Saving for retirement is a tremendous hurdle for many. A recent GOBankingRates survey found that most Americans have less than $50,000 saved for retirement. On average, you’ll need closer to $1 million to live comfortably during retirement, though location plays a significant role. For example, in an expensive state like Hawaii, you’ll need closer to $2 million.
Though many struggle with saving for this important life phase, women are struggling more than men.
Another recent GOBankingRates survey found that 40% of women have less than $10,000 saved for retirement and an additional 30% have between $10,001 and $50,000 saved for retirement. As for men, 31% have have less than $10,000 saved for retirement and 24% have between $10,001 and $50,000.
The reason for this is because women face more hurdles both leading up to and during retirement. Here we’ll examine five of these retirement challenges, along with some tips on how to overcome them.
Gender Wage Gap
Women make less than men on average, so this naturally leads to them not being able to save as much for retirement (or anything else).
“According to the U.S. Census, 50% of women have no retirement savings compared to 47% of men, and also have less in retirement savings,” said Kimberly Hamilton, CFEI, founder of Beworth Finance and author of “Building Wealth on a Dime.” “This makes them more likely to rely on other sources like Social Security earlier in their retirement, as opposed to waiting until they are 70 to get the full maximum benefit. Further, because they make less and Social Security is based on what you make during working years, their Social Security benefits are also less than men’s Social Security benefits on average. All of this together means they have less sources of income to rely on.”
Caregiving Responsibilities During Working Years
Women are about twice as likely than men to be caregivers to children and aging family members. This can put a huge strain on their savings, especially if women are caregiving during prime earning years and forced to leave work.

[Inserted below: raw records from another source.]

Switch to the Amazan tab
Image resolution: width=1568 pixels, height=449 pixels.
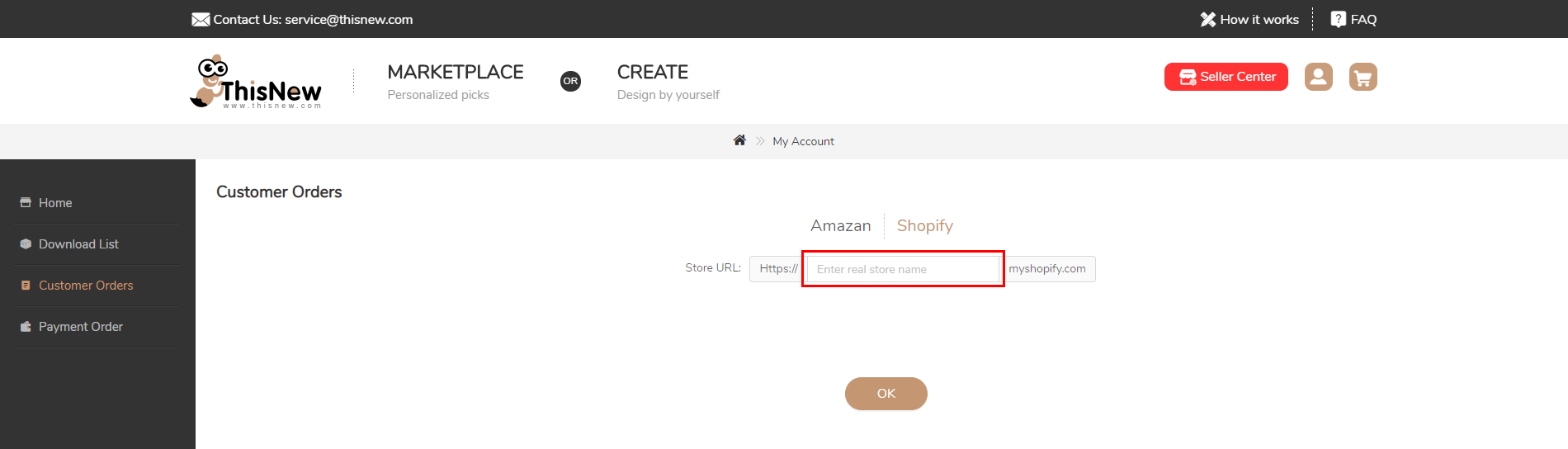[x=840, y=225]
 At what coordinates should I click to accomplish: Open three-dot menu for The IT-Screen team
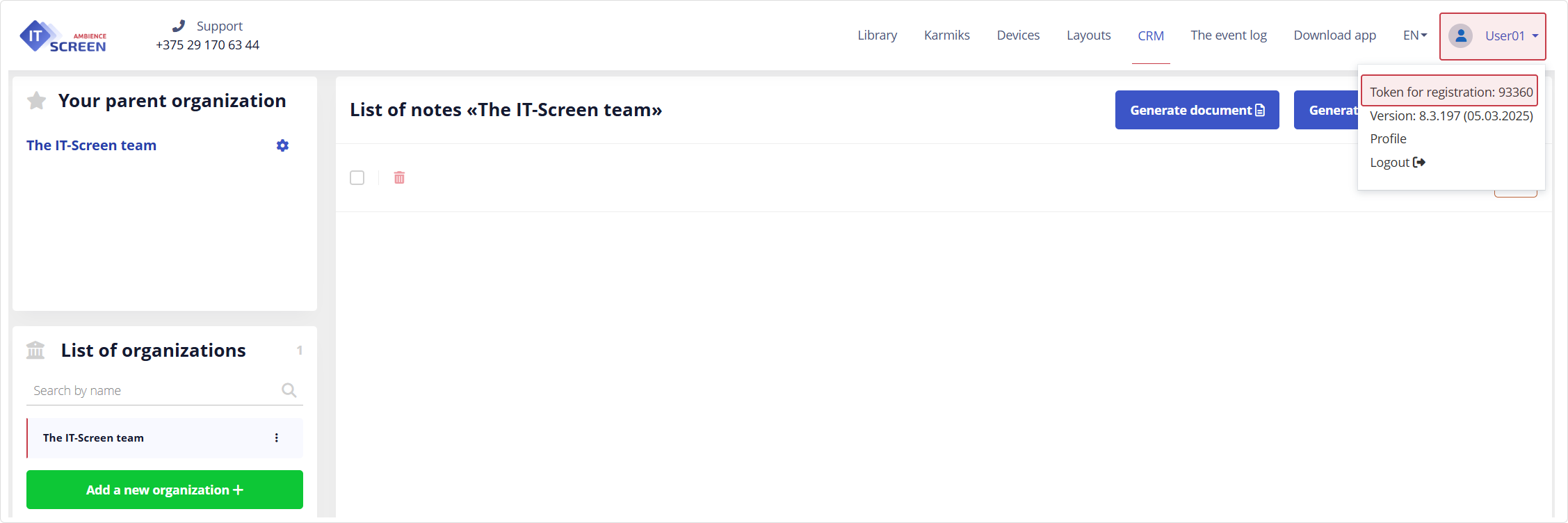click(277, 438)
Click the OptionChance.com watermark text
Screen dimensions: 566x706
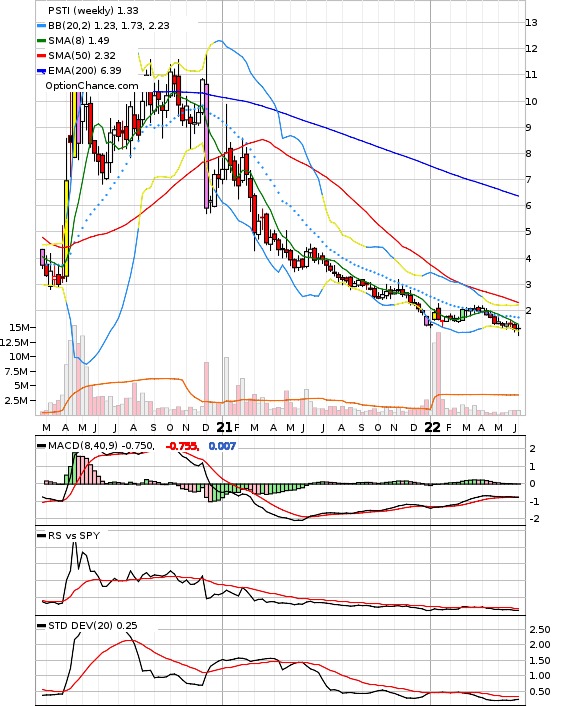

“When women stay out of the workforce to care for children or an aging family member, there is a long-term impact,” said David Freitag, a financial planning consultant with MassMutual. “Social Security retirement benefits are based on a general average of 35 years of your highest (not consecutive) years of earnings. When you have zeroes in that mix, the average will decline and your Social Security retirement benefits may be dramatically less for the full span of your retirement years because of those zero years.”
Higher Medical Expenses
Medical debt also tends to hit women harder than men.
“Women often spend a larger portion of retirement savings on medical expenses,” said Hamilton. “Fidelity’s 2022 Health Care Cost Estimate reported that single women retirees will spend $165,000 on medical expenses in retirement [versus] $150,000 for male retirees. If married, women also tend to spend a larger portion of their savings to care for their partner’s expenses, as women tend to live longer. It’s also worth noting that because Americans don’t become available for Medicare until age 65, many retirees decide to take Social Security benefits early to cover the costs between when they retire and when they become eligible for Medicare to help with associated expenses.”
“Women are living longer — the average age we use in our financial plans is now 93,” said Aviva Pinto, CDFA, CDS, managing director at Wealthspire. “That means they will have to have saved enough to last almost 30 years assuming they retire by age 65.”
Less Confidence in Investing
Ample evidence shows that women are great at investing, but are more hesitant to take the risks often required to do so. This can set them back in contributing to their retirement portfolio.
“On average women contribute less towards their retirement accounts than men: 6% vs 8% respectively,” said Nicole K. Scanlon, J.D., managing director of Family Wealth Management at Olson Wealth Group. “Consequently, women have lower 401(k) balances — almost 50% less.”
Overcoming Some of These Challenges
There is no one-size-fits-all way to overcome these challenges, but there are a few ways to help get ahead of the problems they cause:
- Invest early and often. This includes “taking advantage of any employer match and catch-up contributions to save more if age 50 or older,” said Hamilton. “On the bright side, it’s worth noting that several studies show women are more successful investors than men in the long term.”
- Take advantage of all tax advantaged accounts, including flexible savings accounts (FSAs) and health savings accounts (HSAs). “[These] can provide major tax benefits in retirement on medical-related expenses.”
- “If you can, delay taking social security benefits till you can receive the maximum benefit at age 70,” Hamilton said.
- “Consider delaying retirement or working part-time if needed to allow more of your existing investments to grow and take advantage of any work-sponsored benefits, like healthcare plans,” said Hamilton.
- Be open with your spouse. “If married, talk about finances with your partner and develop a plan for your finances in the event you live longer than your partner,” said Hamilton.
- Scanlon also offered some 401(k) tips — “My advice is to save the minimum to reach your employer match so as to take advantage of free employer matching. Women should target 15% of gross salary towards retirement savings…In addition, elect to increase your contribution by 1 to 2% annually until you hit 15% of your gross income. From there, they should understand their allocation. Because women tend to be more cautious and less subject to emotional investing, they tend to stay in the market during volatile times. As a result, they outperform men by 40 basis points (or .4%) annually. Year after year, that outperformance adds up. I suggest women gain confidence to invest, because when they do, they do a fantastic job.”